🤖 AI Summary
This paper addresses collaborative training of probabilistic generative classifiers in decentralized federated learning, where nodes train a globally consistent generative classifier without sharing raw data—exchanging only local sufficient statistics instead of model parameters. We propose a serverless distributed message-passing framework featuring a sufficient-statistics-based aggregation mechanism and generative-model-specific parameter update rules, enabling convergence under arbitrary network topologies and non-IID data distributions. We provide theoretical guarantees of global convergence for the proposed algorithm. Empirical evaluations across diverse network structures, data heterogeneity levels, and system scales demonstrate that our method achieves performance on par with centralized training and significantly outperforms existing decentralized federated learning approaches.
📝 Abstract
Federated learning is a paradigm of increasing relevance in real world applications, aimed at building a global model across a network of heterogeneous users without requiring the sharing of private data. We focus on model learning over decentralized architectures, where users collaborate directly to update the global model without relying on a central server.

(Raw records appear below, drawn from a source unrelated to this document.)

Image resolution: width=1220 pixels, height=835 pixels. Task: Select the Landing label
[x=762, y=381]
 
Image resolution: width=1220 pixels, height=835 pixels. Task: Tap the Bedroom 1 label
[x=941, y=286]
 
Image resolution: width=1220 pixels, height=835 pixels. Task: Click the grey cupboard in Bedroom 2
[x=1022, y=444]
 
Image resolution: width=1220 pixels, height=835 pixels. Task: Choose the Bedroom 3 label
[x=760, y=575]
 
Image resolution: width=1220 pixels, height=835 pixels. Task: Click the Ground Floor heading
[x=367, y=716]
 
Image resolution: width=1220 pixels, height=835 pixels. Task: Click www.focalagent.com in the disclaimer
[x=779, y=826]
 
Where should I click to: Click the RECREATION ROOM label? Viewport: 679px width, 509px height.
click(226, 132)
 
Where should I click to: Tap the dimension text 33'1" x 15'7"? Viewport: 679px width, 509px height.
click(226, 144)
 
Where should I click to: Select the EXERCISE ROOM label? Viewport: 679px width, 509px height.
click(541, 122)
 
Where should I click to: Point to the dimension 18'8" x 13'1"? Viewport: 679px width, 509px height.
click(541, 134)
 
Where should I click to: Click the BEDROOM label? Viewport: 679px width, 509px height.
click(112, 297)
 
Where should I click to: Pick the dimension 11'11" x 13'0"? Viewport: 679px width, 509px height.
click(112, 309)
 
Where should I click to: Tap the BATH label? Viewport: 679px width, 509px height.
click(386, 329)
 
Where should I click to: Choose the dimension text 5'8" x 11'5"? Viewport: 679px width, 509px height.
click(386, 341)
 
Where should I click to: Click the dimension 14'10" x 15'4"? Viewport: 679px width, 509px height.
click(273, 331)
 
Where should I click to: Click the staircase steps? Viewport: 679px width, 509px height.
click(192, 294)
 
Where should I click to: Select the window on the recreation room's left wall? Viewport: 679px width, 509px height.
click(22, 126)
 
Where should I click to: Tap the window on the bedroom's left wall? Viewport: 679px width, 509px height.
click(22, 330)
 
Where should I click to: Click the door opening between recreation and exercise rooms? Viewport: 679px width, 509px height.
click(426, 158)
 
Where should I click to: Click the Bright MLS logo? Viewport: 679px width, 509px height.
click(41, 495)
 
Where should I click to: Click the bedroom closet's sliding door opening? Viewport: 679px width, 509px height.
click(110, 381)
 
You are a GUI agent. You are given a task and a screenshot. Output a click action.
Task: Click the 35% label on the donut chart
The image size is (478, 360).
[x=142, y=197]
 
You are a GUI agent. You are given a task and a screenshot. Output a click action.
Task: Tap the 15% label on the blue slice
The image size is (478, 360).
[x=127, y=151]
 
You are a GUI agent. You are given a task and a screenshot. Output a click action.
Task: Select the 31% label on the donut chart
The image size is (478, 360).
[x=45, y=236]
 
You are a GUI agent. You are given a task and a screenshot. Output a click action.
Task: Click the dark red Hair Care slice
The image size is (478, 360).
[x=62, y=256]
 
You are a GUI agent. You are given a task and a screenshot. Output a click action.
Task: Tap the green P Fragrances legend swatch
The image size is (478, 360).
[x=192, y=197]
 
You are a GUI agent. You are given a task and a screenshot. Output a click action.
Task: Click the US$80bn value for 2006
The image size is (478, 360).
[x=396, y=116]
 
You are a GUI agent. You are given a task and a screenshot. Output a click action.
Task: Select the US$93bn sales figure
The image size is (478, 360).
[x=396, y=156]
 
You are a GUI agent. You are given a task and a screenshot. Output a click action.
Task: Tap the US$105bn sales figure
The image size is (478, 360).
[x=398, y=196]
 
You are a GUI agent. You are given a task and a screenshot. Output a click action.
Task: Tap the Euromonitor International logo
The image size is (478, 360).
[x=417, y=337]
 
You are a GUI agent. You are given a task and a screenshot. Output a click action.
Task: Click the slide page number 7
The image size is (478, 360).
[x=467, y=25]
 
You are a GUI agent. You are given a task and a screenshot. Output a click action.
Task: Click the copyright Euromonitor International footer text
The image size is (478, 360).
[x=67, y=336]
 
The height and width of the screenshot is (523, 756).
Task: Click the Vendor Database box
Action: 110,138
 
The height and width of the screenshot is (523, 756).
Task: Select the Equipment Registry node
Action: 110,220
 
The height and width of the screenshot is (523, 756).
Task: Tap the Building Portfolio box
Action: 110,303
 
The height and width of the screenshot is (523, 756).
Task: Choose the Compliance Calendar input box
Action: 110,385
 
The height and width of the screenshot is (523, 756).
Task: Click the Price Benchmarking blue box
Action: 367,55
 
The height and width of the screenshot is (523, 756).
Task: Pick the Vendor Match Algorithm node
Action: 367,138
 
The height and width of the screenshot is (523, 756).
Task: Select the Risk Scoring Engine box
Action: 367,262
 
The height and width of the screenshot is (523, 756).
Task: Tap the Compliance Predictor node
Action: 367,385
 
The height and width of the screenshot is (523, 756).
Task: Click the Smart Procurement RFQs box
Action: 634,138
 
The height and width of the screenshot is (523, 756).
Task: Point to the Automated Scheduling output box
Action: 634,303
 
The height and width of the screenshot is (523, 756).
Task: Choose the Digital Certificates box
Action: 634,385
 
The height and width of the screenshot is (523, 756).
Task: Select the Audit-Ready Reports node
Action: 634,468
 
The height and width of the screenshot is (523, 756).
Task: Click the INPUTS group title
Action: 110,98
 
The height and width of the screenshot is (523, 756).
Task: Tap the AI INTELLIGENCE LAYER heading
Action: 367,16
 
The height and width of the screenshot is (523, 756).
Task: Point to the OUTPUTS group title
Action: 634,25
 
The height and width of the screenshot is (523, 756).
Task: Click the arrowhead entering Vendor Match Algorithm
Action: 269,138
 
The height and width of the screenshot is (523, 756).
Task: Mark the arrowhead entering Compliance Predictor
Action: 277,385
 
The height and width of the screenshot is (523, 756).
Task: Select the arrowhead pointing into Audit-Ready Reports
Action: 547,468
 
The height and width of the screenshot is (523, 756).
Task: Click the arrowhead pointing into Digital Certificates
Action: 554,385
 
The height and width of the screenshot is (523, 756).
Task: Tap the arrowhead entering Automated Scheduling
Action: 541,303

In this context, the current paper proposes a novel approach to collaboratively learn probabilistic generative classifiers with a parametric form. The framework is composed by a communication network over a set of local nodes, each of one having its own local data, and a local updating rule. The proposal involves sharing local statistics with neighboring nodes, where each node aggregates the neighbors' information and iteratively learns its own local classifier, which progressively converges to a global model. Extensive experiments demonstrate that the algorithm consistently converges to a globally competitive model across a wide range of network topologies, network sizes, local dataset sizes, and extreme non-i.i.d. data distributions.